Crimes of the Future
While I’ve always felt that this yearly list is not just a Worst of the Year list in disguise, it’s still probably worth stretching my conception of what can be talked about here which is why I’m including a movie I actually genuinely liked but cannot deny is heavily flawed. David Cronenberg’s bizarre snapshot into the lives of pretentious body-horror art snobs is a unique take on his contribution to filmmaking, though knowing if it’s sincere, a send-up, or his deepest dreads brought to life is a question I don’t feel qualified to answer; at least not until he hires me to be his therapist. There are definitely the bones of a great movie in here and I can appreciate a lot of what he’s trying to say, but it feels like they just didn’t finish filming it and had to cobble it all together in the editing room. Perhaps the issue is that it’s trying to be in two worlds as it wants to be a meditative and immersive look into a disturbing future that in some ways reflects our own culture while at the same time weaving a narrative of rebellion, political maneuvering, and the curious motives our of enigmatic protagonist.

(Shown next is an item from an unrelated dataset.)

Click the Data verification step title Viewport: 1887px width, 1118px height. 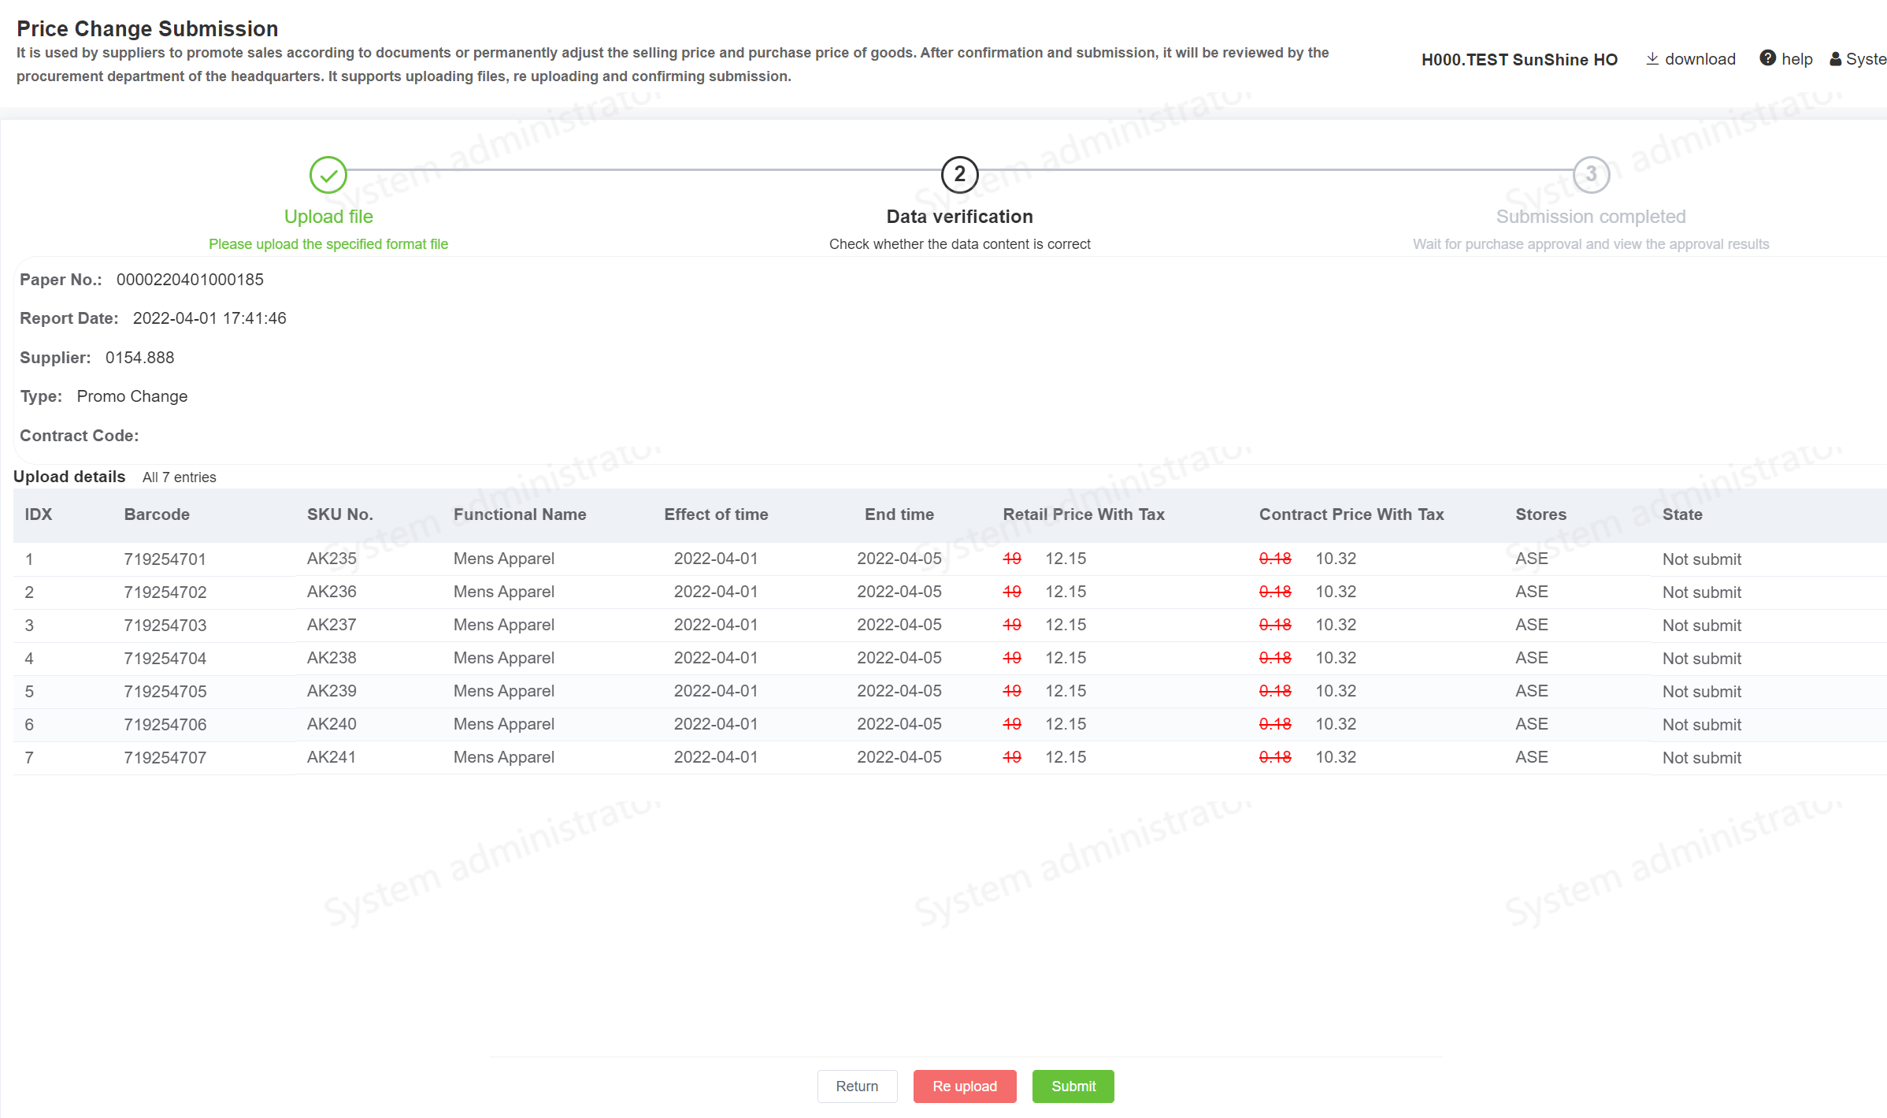pos(959,217)
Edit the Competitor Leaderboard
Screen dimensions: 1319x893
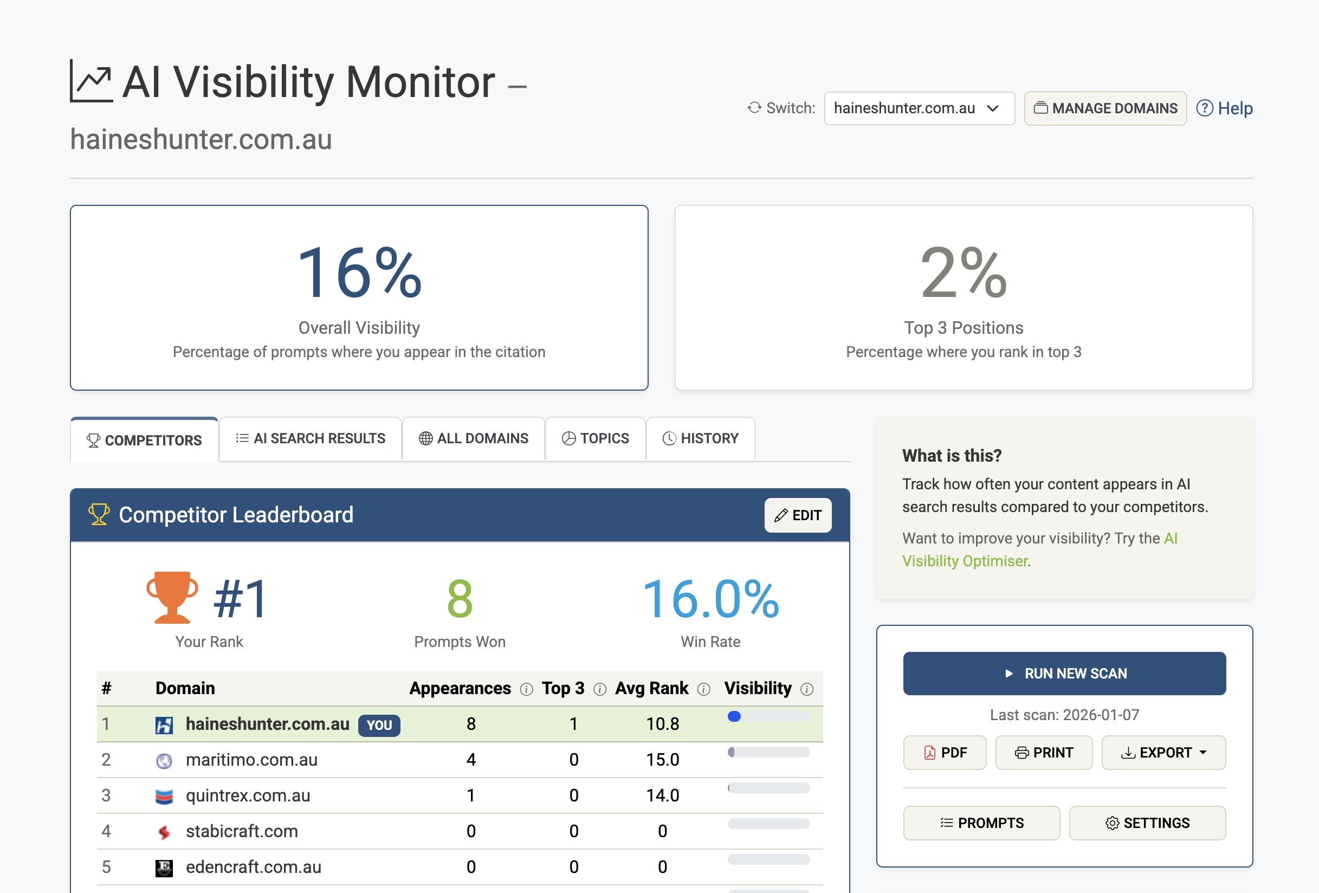pyautogui.click(x=797, y=515)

The former ends up being undercut by too many scenes of exposition and narrative maintenance while the latter feels underdeveloped and missing some very important story beats despite the exposition trying to fill in the gaps. Perhaps a rewatch will clarify more of the narrative which would in turn provide the structure and momentum to carry us through the gaps between its more bizarre moments, but even with it feeling like an incomplete work it still ends up being an utterly unique beast that’s far more interesting than something more straightforward and less imaginative.